Er zijn van die dagen dat er schijnbare windstilte heerst in huize Eetplezier. Schijnbaar, ja, want er gebeurt natuurlijk altijd van alles. Dat “alles” is vanzelfsprekend niet altijd voedsel-gerelateerd en als het dat wel is, vind ik het te magertjes om op dit blog te vermelden.
Toch is dat een vreemdsoortig criterium. Alsof ik kan weten, wat jullie graag lezen.
Dus stel ik voor dat ik maar gewoon alles opschrijf en dat jullie me laten weten of dit leuk genoeg is om te lezen. Deal?
Op een dag als vandaag sta ik om 10 uur ’s morgens soep te maken. Sjampiejonnesoep. Uitje, knofje, paddenstoeltjes bakken. Rouxtje maken. Bouillon erdoor, proeven, afkruiden. Klaar!

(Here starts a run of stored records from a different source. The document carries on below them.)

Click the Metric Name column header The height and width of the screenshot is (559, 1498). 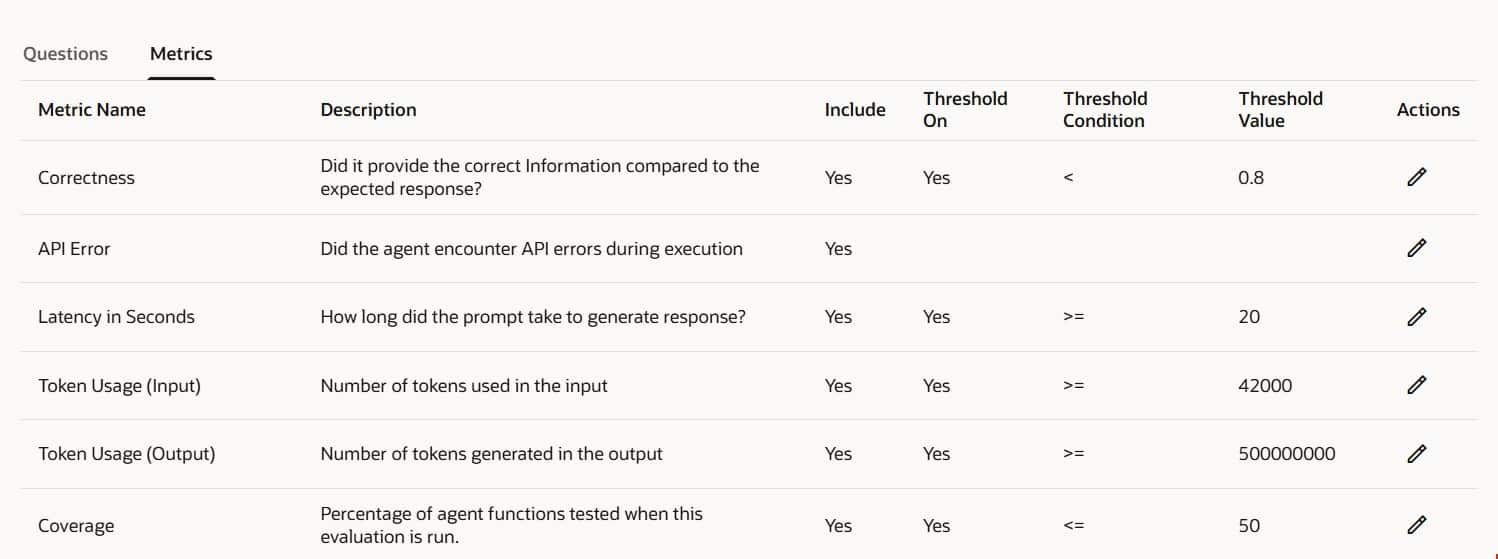92,110
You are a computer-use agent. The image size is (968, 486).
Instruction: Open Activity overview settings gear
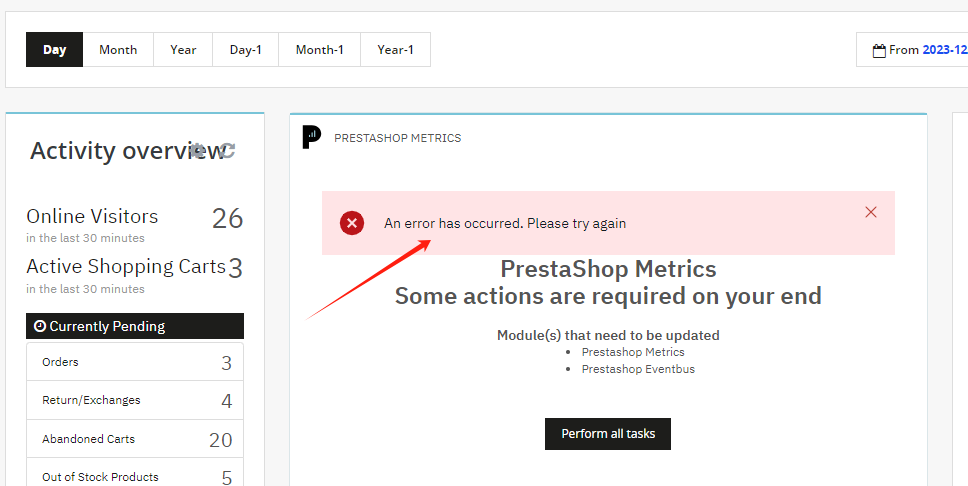[199, 150]
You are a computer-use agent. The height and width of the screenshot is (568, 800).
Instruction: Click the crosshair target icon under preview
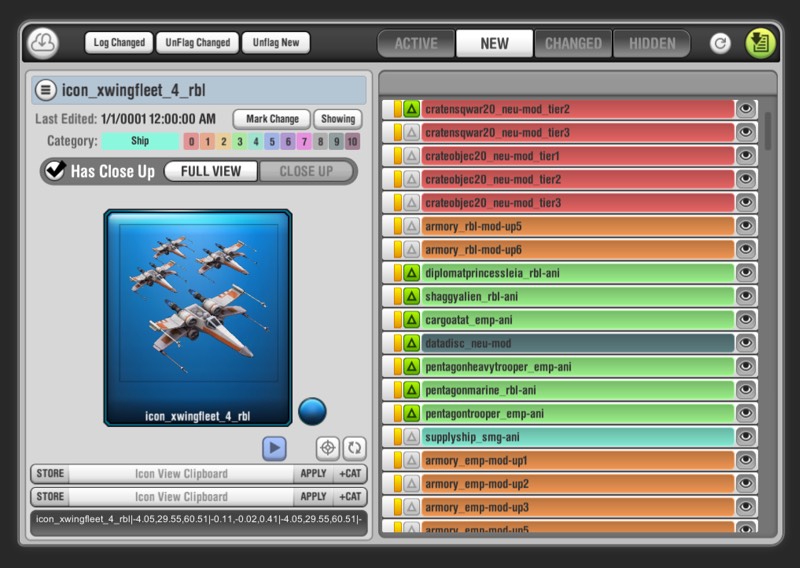point(328,448)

Waarom dat nu per se zo vroeg moet plaatsvinden, is mij zelf ook niet altijd geheel en al duidelijk. Dwangneuroses die me parten spelen, ben ik bang. Of het willen hebben van een geruststellende overvloed aan tijd. Want morgen wordt een drukke dag, dan reizen we af naar Brabant, naar de Mama.

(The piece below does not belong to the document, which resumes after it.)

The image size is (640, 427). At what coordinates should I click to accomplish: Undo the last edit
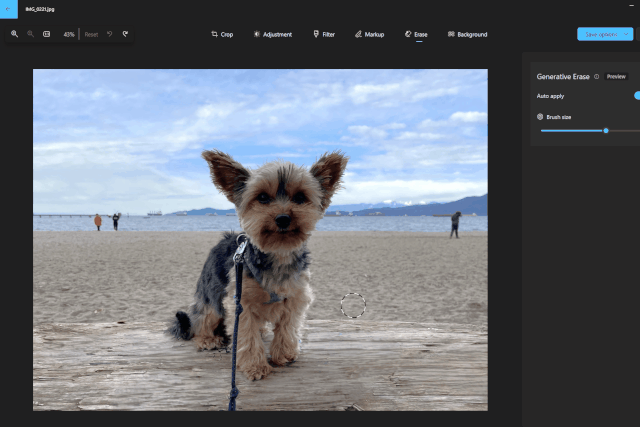click(109, 34)
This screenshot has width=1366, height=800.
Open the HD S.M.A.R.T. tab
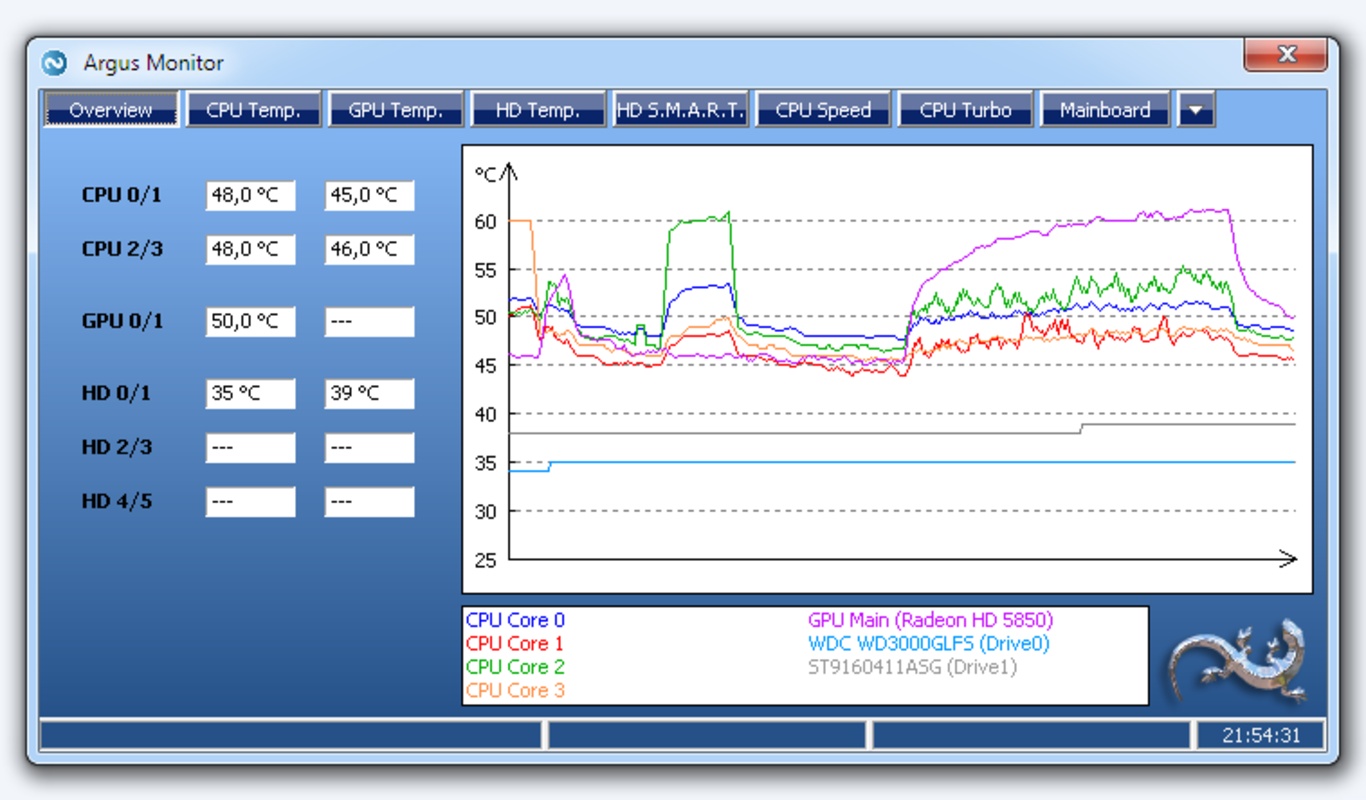[x=681, y=110]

Zij vroeg enkele maanden geleden al om een nieuw behangetje. Dat behangen vindt de Man leuk om te doen, want ooit was dat zijn vak. Minder grappig wordt het als er daarna nóg een hele verzameling karweitjes aan het licht komt, maar ach, het is voor de Mama. Lieve mama, vitaal, helder, opgewekt en tweeëntachtig al weer. Beleefd vraagt ze de avond voorafgaand aan zo’n klusdag: “Wat zullen we eten? Zal ik soep maken?”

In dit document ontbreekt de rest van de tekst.